2018 onwards – IFRS and The Pandemic
In the aftermath of the initial swathe of NPL securitisation transactions, much was made by politicians and central bankers of the reduction in the headline €341 billion NPL figure to €180 billion by end 2018. In October 2018 Paolo Angelini, the Bank of Italy’s Deputy Director General for Financial Supervision gave a speech in which he hailed the success of the state-guarantee programme, noted also that a burgeoning private market for NPL loan sales was growing, and essentially claimed that the problem was solved:
Also in 2018 the IFRS 9 accounting rules came into force. These rules should have forced the banks to show their NPLs more clearly and thus brought more transparency into the banks’ accounts. Moreover, banks were from then required to post provisions for loans that are deemed at “Stage 2” of default, namely 30 days or more past due. These rules were actually stricter than those enforced by the EBA. IFRS 9 thus requires that loans between 31 and 90 days past due need to be provisioned, meaning, in Italian bank terms, written down from their nominal value to a lower ‘carrying value’. In fall/winter 2020 about 10% of all Italian bank loans were classified as “Stage 2”.

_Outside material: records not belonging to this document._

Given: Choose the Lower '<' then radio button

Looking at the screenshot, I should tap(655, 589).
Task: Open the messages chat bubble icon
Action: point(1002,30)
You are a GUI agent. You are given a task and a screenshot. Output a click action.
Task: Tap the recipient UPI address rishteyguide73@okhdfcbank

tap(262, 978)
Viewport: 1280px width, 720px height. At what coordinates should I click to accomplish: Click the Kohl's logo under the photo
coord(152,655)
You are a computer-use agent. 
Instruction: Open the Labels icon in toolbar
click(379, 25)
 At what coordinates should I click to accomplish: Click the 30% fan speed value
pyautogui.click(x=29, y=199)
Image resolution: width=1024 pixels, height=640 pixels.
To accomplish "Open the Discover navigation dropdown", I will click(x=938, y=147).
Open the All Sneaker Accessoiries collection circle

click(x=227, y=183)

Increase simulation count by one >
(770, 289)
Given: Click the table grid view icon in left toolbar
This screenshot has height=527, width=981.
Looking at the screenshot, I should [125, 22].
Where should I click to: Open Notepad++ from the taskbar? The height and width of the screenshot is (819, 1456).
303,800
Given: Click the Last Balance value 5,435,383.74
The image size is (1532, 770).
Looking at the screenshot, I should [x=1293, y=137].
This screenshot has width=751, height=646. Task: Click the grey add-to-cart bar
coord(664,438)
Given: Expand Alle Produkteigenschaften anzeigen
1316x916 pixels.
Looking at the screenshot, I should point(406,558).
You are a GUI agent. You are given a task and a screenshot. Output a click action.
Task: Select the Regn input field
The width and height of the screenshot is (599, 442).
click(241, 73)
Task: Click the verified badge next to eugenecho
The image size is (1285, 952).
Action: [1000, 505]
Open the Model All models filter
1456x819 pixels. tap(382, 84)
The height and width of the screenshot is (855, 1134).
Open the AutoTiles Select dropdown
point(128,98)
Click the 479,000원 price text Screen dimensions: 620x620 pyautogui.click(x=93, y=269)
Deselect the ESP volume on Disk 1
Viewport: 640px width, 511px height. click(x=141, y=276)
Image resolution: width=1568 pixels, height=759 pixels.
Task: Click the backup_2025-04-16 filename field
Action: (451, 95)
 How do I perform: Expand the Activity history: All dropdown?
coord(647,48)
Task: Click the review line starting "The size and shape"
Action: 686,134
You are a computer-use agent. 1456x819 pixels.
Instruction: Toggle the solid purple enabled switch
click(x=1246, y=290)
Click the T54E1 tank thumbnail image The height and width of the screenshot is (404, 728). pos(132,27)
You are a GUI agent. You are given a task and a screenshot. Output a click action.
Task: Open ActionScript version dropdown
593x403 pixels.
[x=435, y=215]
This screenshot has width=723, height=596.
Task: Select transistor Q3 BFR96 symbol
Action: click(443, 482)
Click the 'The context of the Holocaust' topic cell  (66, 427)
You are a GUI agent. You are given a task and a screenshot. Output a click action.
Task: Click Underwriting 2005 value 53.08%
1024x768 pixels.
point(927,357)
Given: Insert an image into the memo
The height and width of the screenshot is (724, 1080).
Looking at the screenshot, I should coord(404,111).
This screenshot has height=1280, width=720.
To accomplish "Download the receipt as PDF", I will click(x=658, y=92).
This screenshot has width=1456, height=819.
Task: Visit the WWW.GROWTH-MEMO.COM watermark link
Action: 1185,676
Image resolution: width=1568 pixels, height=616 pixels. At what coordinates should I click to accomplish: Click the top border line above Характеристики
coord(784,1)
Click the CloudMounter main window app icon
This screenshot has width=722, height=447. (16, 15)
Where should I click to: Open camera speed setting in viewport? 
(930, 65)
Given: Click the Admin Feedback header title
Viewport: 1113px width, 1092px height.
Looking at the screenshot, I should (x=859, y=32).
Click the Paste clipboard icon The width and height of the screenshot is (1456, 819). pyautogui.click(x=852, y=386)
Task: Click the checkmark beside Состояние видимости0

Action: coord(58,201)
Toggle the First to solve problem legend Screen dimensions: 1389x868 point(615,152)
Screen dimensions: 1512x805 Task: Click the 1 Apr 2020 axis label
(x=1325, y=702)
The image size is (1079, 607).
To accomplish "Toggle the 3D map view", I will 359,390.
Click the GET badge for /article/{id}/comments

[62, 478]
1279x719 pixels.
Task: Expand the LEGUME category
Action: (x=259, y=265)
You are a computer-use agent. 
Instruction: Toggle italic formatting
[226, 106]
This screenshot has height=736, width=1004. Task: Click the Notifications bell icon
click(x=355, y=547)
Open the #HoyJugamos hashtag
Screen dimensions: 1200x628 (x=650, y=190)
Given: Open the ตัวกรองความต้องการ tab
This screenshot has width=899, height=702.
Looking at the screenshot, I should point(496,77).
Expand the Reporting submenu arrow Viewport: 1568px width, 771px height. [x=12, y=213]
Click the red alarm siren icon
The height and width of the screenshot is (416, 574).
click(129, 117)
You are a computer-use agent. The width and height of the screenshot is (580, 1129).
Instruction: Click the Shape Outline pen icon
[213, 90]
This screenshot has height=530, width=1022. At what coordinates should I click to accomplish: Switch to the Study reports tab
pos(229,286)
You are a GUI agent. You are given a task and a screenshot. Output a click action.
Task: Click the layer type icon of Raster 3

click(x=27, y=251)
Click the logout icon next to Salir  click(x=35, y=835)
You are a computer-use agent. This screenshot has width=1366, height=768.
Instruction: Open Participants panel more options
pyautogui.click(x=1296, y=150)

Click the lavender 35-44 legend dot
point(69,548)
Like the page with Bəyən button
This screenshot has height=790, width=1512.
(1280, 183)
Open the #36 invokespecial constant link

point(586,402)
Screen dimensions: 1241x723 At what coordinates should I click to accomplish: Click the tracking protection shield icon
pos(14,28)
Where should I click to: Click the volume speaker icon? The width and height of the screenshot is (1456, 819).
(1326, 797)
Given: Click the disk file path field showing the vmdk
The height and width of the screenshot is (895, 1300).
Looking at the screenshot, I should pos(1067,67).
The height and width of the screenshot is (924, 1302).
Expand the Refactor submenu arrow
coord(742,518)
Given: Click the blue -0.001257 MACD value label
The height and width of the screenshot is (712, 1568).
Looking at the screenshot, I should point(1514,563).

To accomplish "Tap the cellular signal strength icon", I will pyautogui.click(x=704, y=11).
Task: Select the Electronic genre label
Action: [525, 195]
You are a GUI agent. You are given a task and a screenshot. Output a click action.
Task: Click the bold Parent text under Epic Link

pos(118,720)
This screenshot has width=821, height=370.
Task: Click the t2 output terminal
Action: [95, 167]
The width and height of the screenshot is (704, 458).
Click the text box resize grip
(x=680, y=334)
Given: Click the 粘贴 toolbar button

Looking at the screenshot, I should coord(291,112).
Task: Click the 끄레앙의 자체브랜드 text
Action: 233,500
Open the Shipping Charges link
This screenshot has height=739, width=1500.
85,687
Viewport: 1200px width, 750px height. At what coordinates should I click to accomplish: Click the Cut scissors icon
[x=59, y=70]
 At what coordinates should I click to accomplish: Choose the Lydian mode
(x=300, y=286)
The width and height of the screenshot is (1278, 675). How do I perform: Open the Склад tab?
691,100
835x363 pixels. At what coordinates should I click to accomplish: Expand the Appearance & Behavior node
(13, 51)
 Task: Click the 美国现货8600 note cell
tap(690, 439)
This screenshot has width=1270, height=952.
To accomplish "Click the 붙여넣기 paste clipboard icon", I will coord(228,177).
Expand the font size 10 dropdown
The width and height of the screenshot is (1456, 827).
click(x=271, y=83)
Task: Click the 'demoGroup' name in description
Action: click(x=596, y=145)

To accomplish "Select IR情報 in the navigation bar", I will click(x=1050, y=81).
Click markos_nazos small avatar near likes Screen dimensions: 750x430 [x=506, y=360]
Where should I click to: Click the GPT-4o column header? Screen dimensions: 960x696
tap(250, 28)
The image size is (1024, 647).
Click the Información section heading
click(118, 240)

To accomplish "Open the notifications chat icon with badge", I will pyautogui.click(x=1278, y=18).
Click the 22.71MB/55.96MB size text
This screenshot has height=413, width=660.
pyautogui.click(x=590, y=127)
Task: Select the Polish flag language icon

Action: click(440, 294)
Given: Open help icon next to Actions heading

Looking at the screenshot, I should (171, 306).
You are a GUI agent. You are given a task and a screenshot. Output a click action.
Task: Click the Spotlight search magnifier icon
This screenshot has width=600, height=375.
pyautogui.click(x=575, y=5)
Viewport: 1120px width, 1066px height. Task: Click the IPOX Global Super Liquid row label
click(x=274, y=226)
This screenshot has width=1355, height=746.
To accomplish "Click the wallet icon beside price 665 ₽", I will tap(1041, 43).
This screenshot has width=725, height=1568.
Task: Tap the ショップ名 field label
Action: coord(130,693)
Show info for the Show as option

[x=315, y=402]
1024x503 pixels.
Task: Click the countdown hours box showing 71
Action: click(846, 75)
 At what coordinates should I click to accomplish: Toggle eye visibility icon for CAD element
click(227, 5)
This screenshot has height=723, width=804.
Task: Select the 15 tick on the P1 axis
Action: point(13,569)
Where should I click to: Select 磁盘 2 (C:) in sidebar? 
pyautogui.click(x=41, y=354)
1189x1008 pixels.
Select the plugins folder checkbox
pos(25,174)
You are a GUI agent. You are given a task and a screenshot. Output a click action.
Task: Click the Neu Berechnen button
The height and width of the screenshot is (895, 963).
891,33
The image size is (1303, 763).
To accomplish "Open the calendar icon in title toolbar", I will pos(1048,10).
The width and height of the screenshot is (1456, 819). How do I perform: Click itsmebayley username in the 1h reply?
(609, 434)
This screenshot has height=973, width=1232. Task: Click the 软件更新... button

Then in 2020 we had the pandemic in response to which the Italian government announced certain borrower concessions. By December 2020, €147 billion, or about 7% of total Italian bank loans had been granted ‘moratorium’ status, under which debt service payments were suspended. Accordingly a realistic measure of NPLs presently on the books of Italian banks (“Unsecuritised NPLs”) is at least these 10% plus 7% figures, or €400 billion. This is a return to 2015 levels, which are far above the official figure.
Conclusion – Why this is Serious
If we are correct, and the broader 17% measure of NPLs today is more or less at the same level as the 2015 peak, even this measure still significantly understates the size of the problem. Banks’ true NPL exposures consist of:
a) Previously forborne and restructured loans that will likely fail to perform in the future and indeed may have already fallen back into NPL status, and which are carried at full face value and supported by inadequate capital (banks apply benevolent risk-weightings by overlooking that these loans used to be NPLs);
b) The new restructured loans, some of which are backed by a state guarantee;
c) Unsecuritised NPLs supported by inadequate capital (they are treated as Performing loans and have benevolent risk-weightings applied to them);
d) New NPLs.
All that has been achieved by the 2016 reforms is a further extension of taxpayer support to Italy’s banks, hardwiring zombifications, reducing the incentives for consolidations, and eliminating the prospect of Schumpeterian creative destruction. Would it not be better just to nationalise them?